My interest in finding out more about the workings of the University led me to stand for election as departmental representative on the FAS Faculty Assembly in its first year of existence. I was delighted to be elected as Co-Chair of the Faculty Assembly for this first year. This experience gave me valuable insight into the broad workings of the University, allowing me to better understand the ways in which departments face challenges and establish practices. This, in turn, has given me new perspectives on university administration that I can pass on to my students. In the Faculty Assembly I served on a committee charged with reviewing and revising the guidelines for Lecturers including Clinical and Senior Lecturers. We polled all concerned departments to have a clear picture of general practices and what worked well or caused concern.
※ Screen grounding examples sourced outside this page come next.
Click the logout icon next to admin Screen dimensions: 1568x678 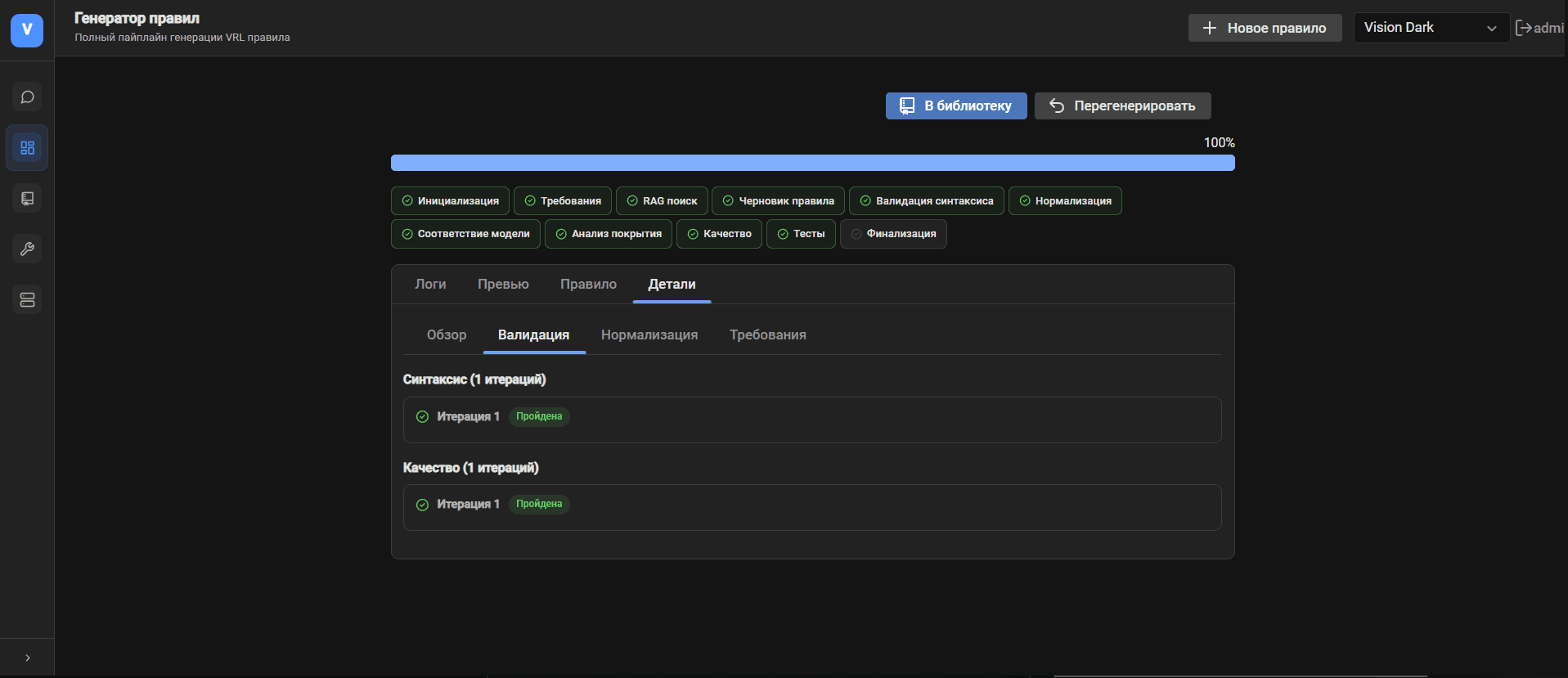click(x=1523, y=28)
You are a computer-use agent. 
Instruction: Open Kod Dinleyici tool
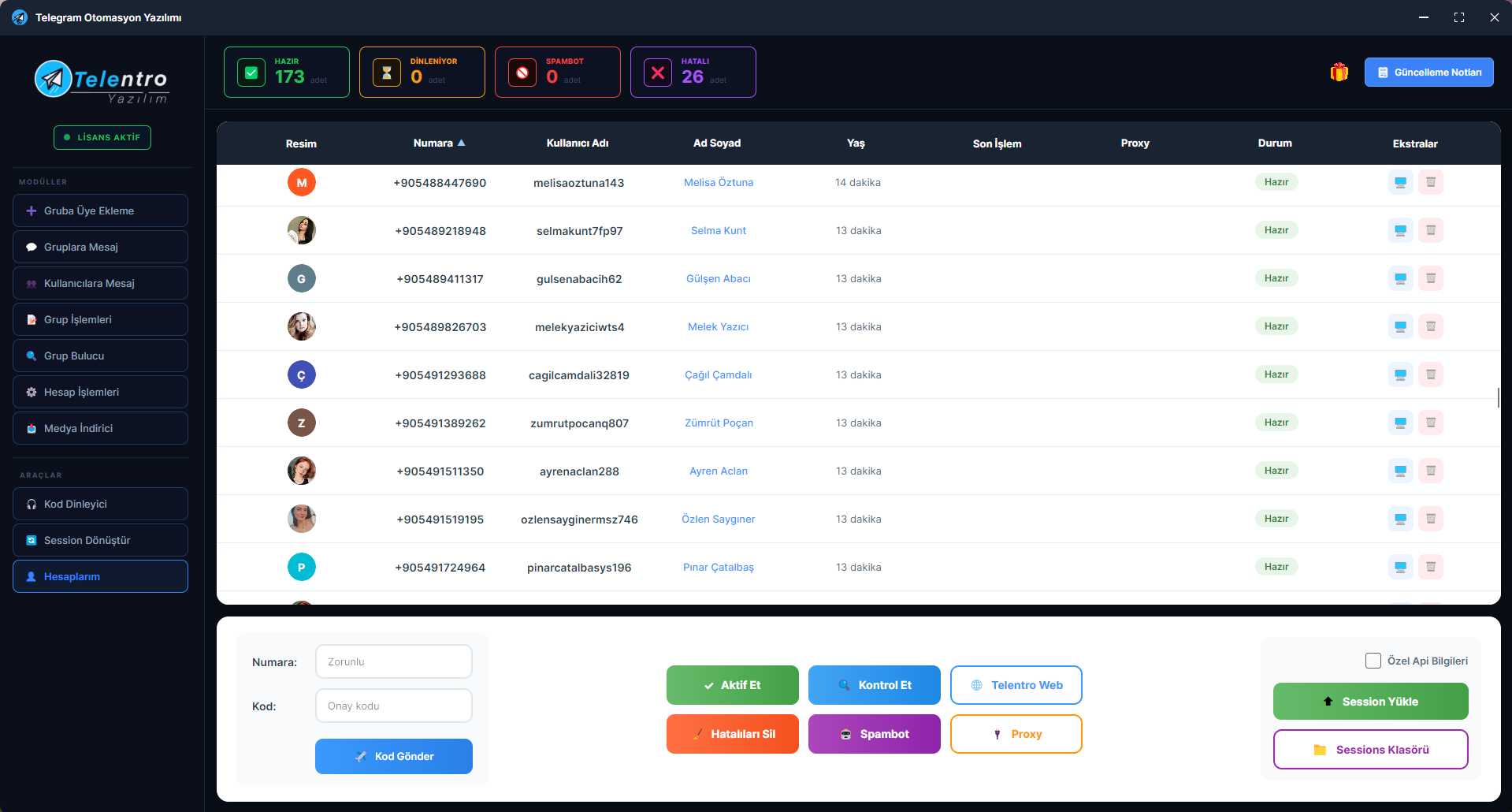(x=100, y=505)
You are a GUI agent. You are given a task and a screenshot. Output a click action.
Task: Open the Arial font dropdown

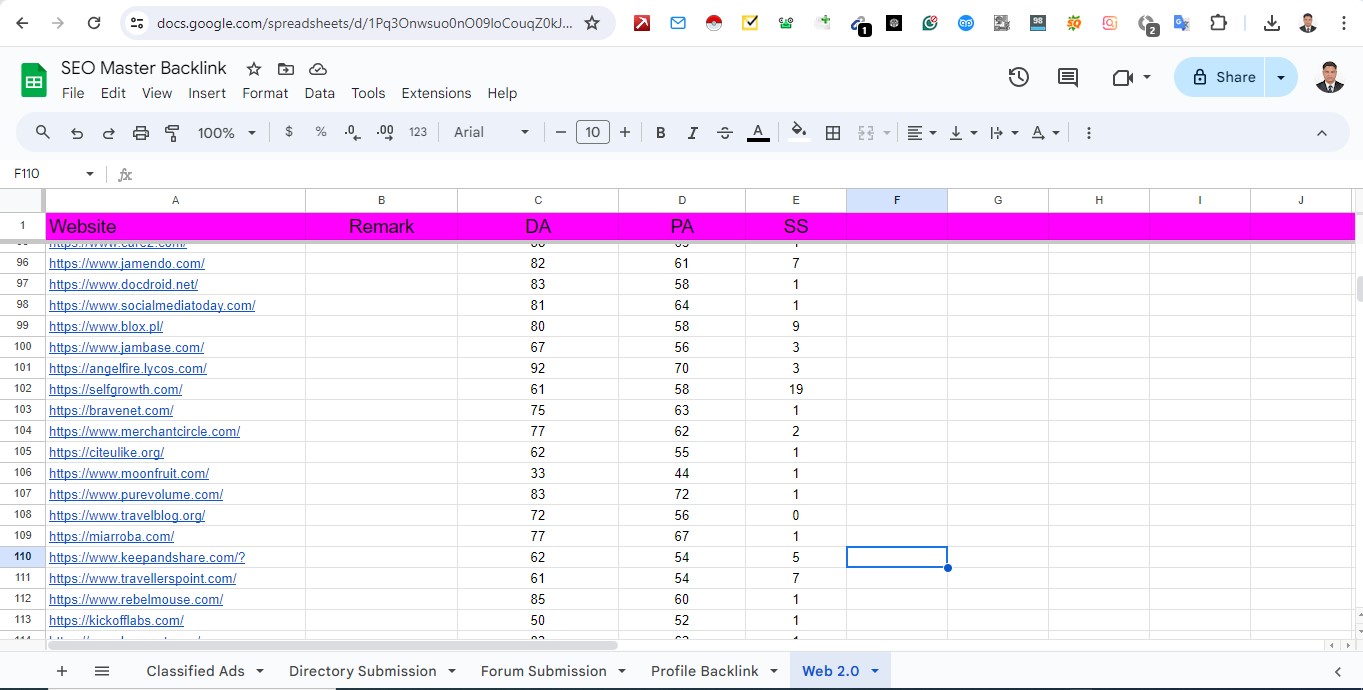[491, 133]
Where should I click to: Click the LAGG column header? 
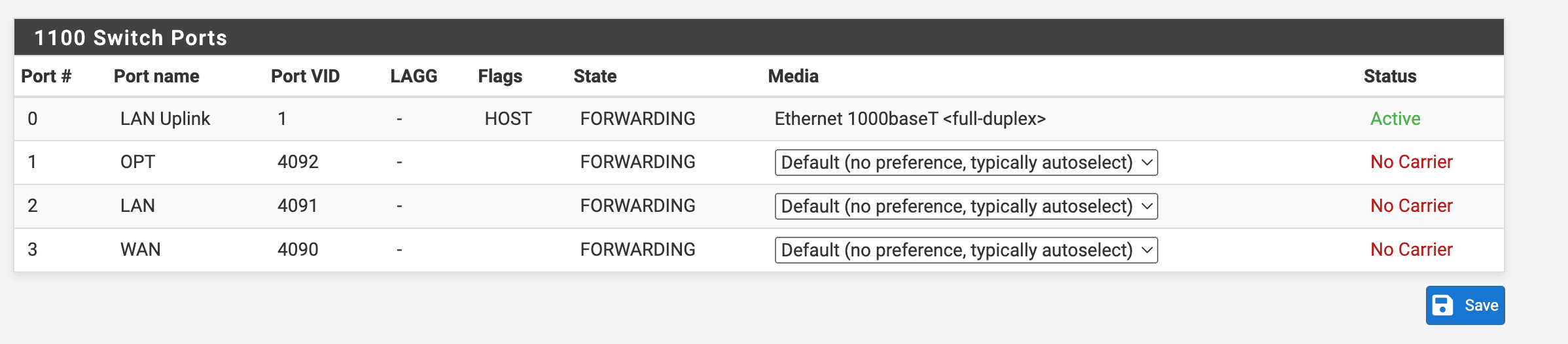tap(414, 77)
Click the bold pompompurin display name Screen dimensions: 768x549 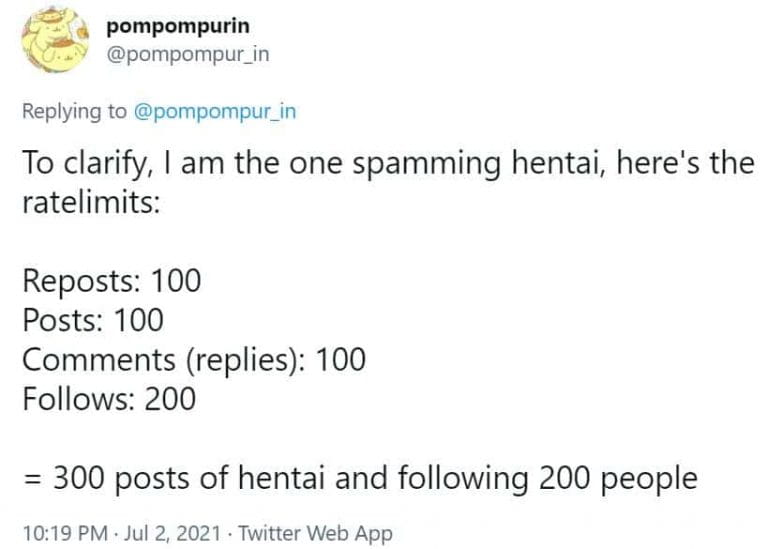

We submitted our recommendations based on our findings. I informed my department of the issues discussed at the Faculty Assembly meetings and also polled for our priority issues. I am pleased to be able to continue my involvement in the Faculty Assembly in this current academic year as the alternate representative for my department.
The opportunity for growth as a language lecturer at NYU is gratifying and I look forward to taking on more responsibilities in this Department and in the University.